TEKS HALAMAN ->
------
Minggu, 29 Desember 2013

Detik-detik Syahidnya Dr. Nezar Rayyan Dan Keluarganya (3)

Oleh : Baraa Nezar Rayyan.
Terjemahan : Fairuz Ahmad.

Kemudian kami pun keluar dari kamar mayat sedang istri saya bersandar ke badan saya, sementara orang-orang di sekitar melihat kami dalam kondisi seperti itu, ada yang bilang :

"Semoga Allah memberikanmu kesabaran saudariku…", ada juga yang tidak tahu harus bilang apa!

Segalanya menjadi kecil di mata ini, tidaklah saya melihat kecuali Walaa, bahkan saya seperti hanya melihat dua matanya, di balik cadarnya sudah terlihat memerah oleh tangisan!
------
BAGIAN DATA ->
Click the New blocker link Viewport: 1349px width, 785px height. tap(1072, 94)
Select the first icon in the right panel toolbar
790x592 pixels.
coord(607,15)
------
PETUNJUK -> Teruskan kisah tentang syahidnya Dr. Nezar Rayyan dan keluarganya, mulai setelah kalimat terakhir yang ditampilkan.

JAWABAN YANG DIHARAPKAN ->
Demi Allah, saya melihat matanya seakan lebih besar melebihi apapun di dunia ini, bahkan lebih besar dari dunia itu sendiri, sungguh saya tidak melihat selain matanya..!

Selang satu jam, semua jenazah sudah siap untuk dishalatkan, di halaman masjid yang telah hancur nampak orang-orang sudah berkumpul, saya melihat Abu Mush'ab berkhutbah dari atas mobil meskipun saat itu situasi masih berbahaya, saya melihat kesedihan di matanya dan juga ada kemarahan di wajahnya, saya tidak mendengar apa yang ia sampaikan..kecuali satu hal yang saya ingat yaitu dia mengatakan :

"Sesungguhnya Syeikh Nezar Rayyan adalah orang yang menyalakan api Intifadhah pertama !!"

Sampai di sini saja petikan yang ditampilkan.